Thanks for taking the time to read my thoughts about Visual Business
Intelligence. This blog provides me (and others on occasion) with a venue for ideas and opinions
that are either too urgent to wait for a full-blown article or too
limited in length, scope, or development to require the larger venue.
For a selection of articles, white papers, and books, please visit
January 2nd, 2017
For data sensemakers and others who are concerned with the integrity of data sensemaking and its outcomes, the most important book published in 2016 was Weapons of Math Destruction: How Big Data Increases Inequality and Threatens Democracy, by Cathy O’Neil. This book is much more than a clever title. It is a clarion call of imminent necessity.
Data can be used in harmful ways. This fact has become magnified to an extreme in the so-called realm of Big Data, fueled by an indiscriminate trust in information technologies, a reliance on fallacious correlations, and an effort to gain efficiencies no matter the cost in human suffering. In Weapons of Math Destruction, O’Neil reveals the dangers of data-sensemaking algorithms that employ statistics to score people and institutions for various purposes in ways that are unsound, unfair, and yes, destructive. Her argument is cogent and articulate, the product of deep expertise in data sensemaking directed by a clear sense of morality. Possessing a Ph.D. in mathematics from Harvard and having worked for many years herself as a data scientist developing algorithms, she is well qualified to understand the potential dangers of algorithms.

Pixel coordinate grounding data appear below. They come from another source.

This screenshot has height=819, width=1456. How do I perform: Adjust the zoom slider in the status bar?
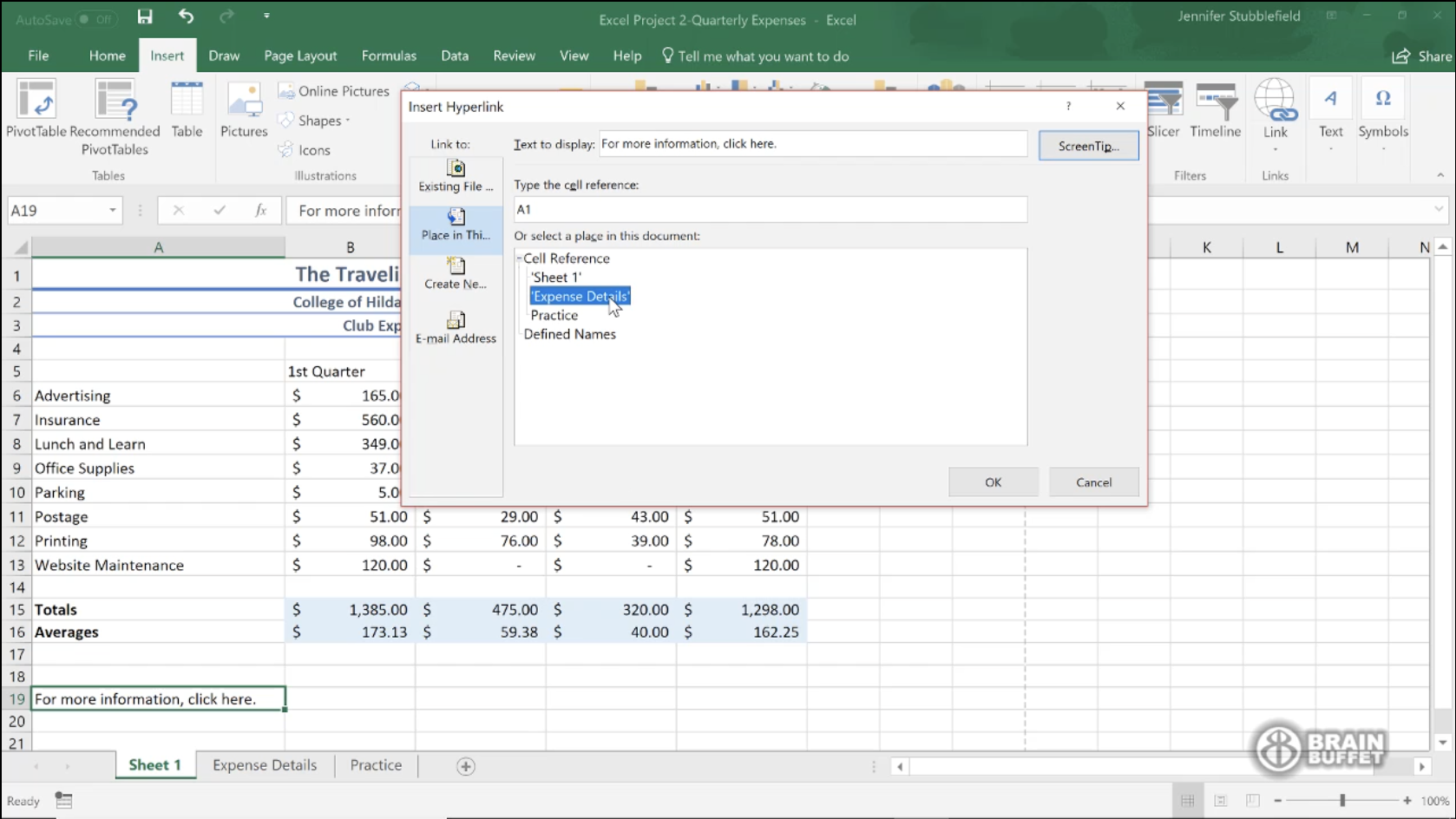(1341, 801)
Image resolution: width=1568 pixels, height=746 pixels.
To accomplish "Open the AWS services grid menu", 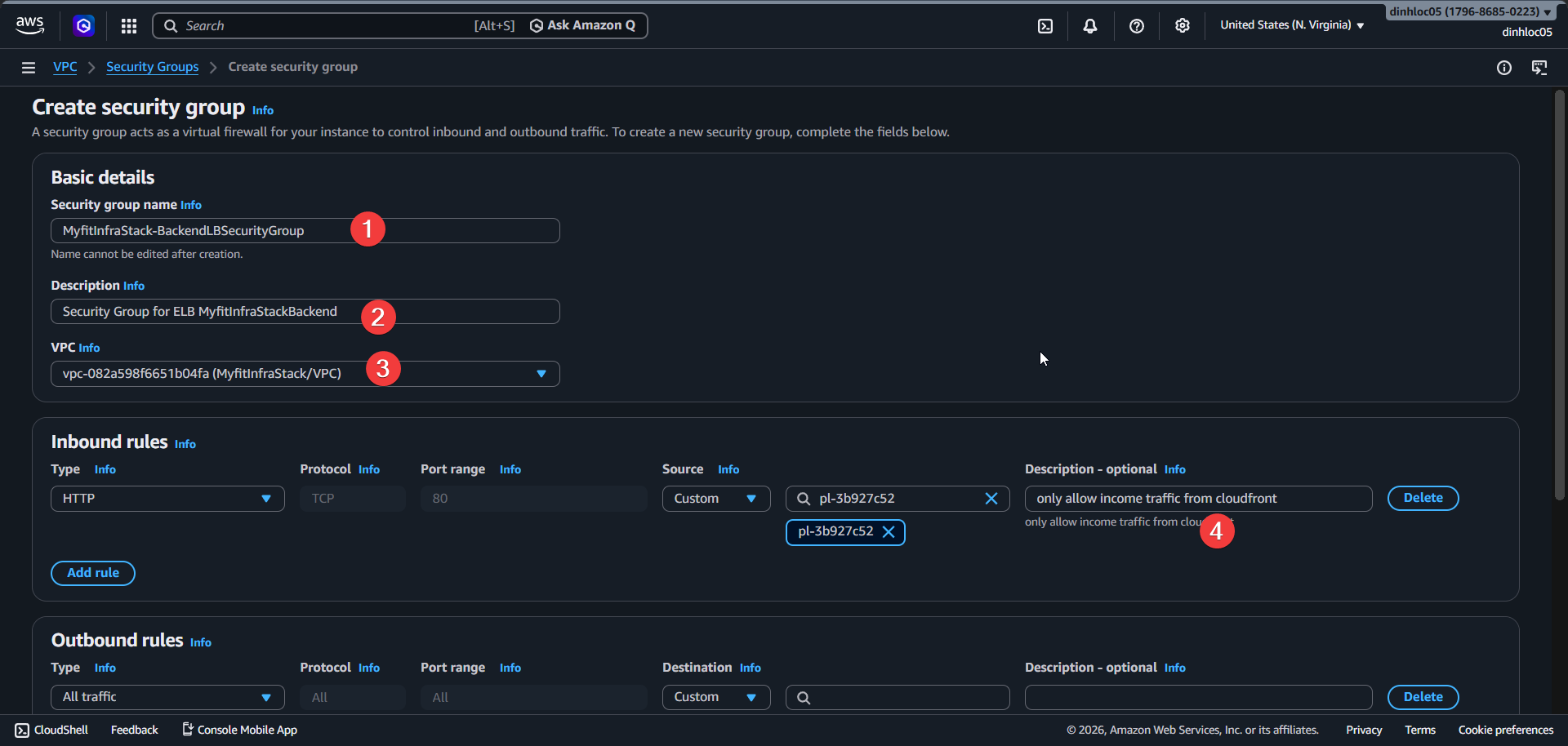I will point(129,26).
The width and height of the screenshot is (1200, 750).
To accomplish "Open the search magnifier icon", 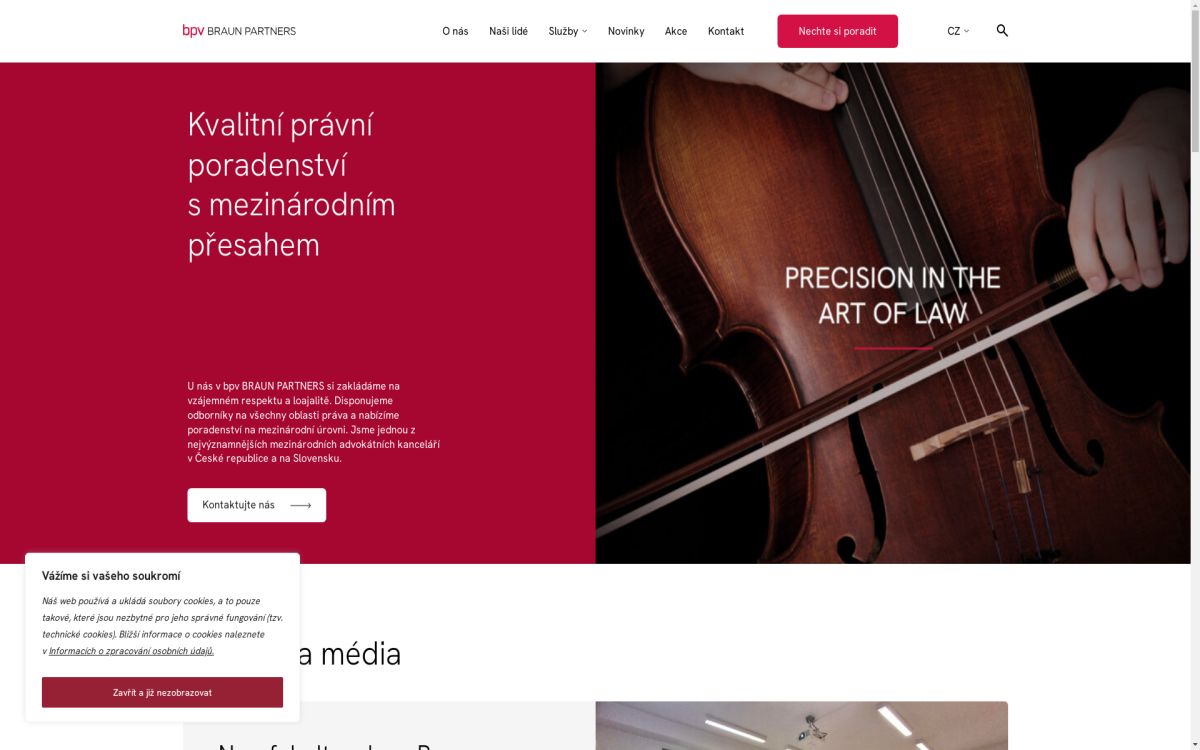I will click(x=1002, y=31).
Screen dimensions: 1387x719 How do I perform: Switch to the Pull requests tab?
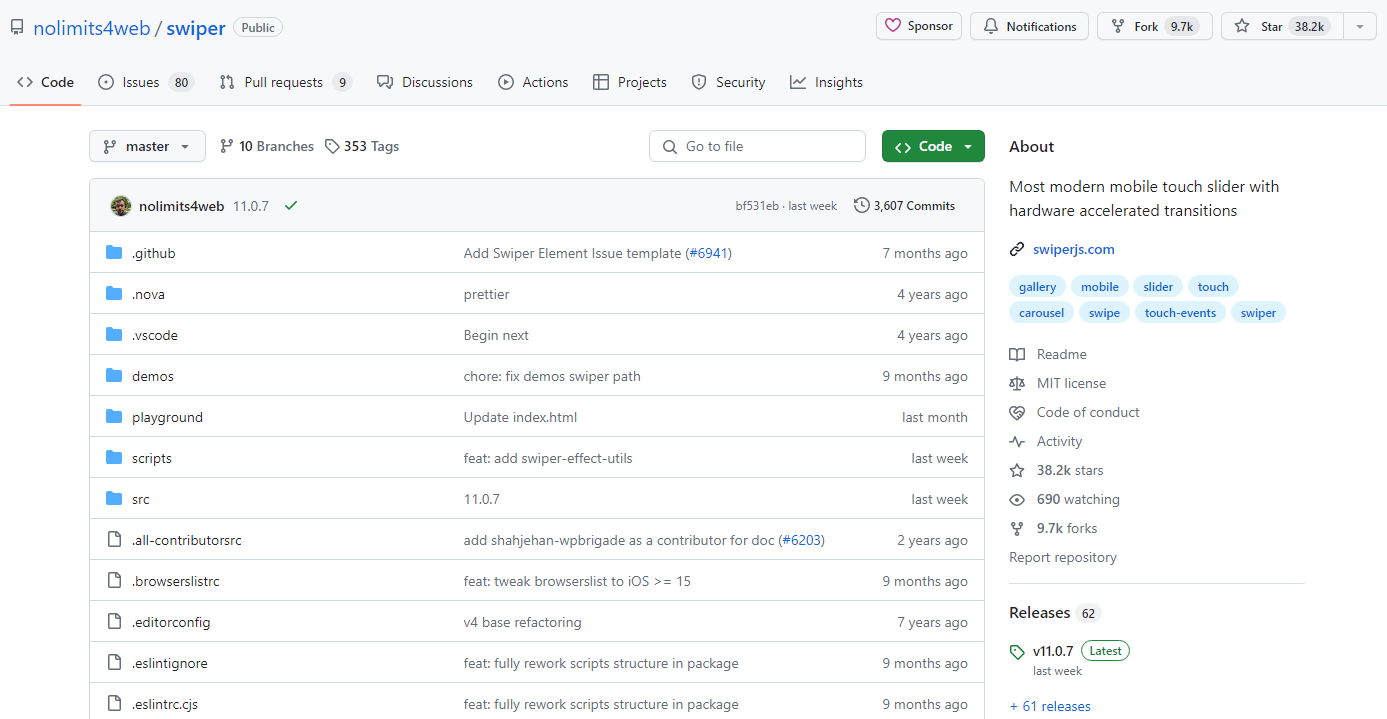tap(285, 82)
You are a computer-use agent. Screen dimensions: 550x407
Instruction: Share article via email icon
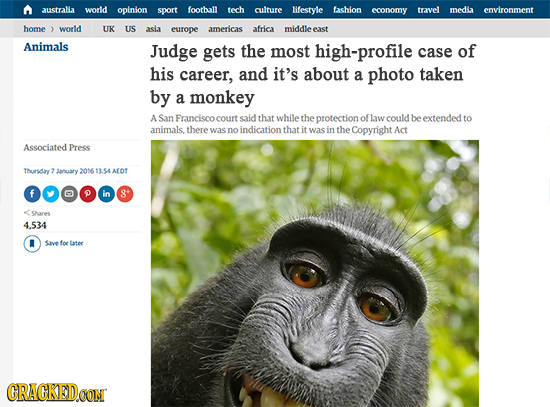pyautogui.click(x=69, y=194)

O’Neil defines WMDs as algorithms that exhibit three characteristics:
- They are opaque (i.e., inscrutable black boxes). What they do and how they do it remains invisible to us.
- They are destructive. They are designed to work against the subjects’ best interests in favor of the interests of those who use them.
- They scale. They grow exponentially. They scale not only in the sense of affecting many lives but also by affecting many aspects of people’s lives. For example, an algorithm that rejects you as a potential employee can start a series of dominoes in your life tumbling toward disaster.
O’Neill identifies several striking examples of WMDs in various realms, including evaluating teachers, identifying potential criminals, screening job applicants and college admissions candidates, targeting people for expensive payday loans, and pricing loans and insurance variably to take advantage of those who are most vulnerable.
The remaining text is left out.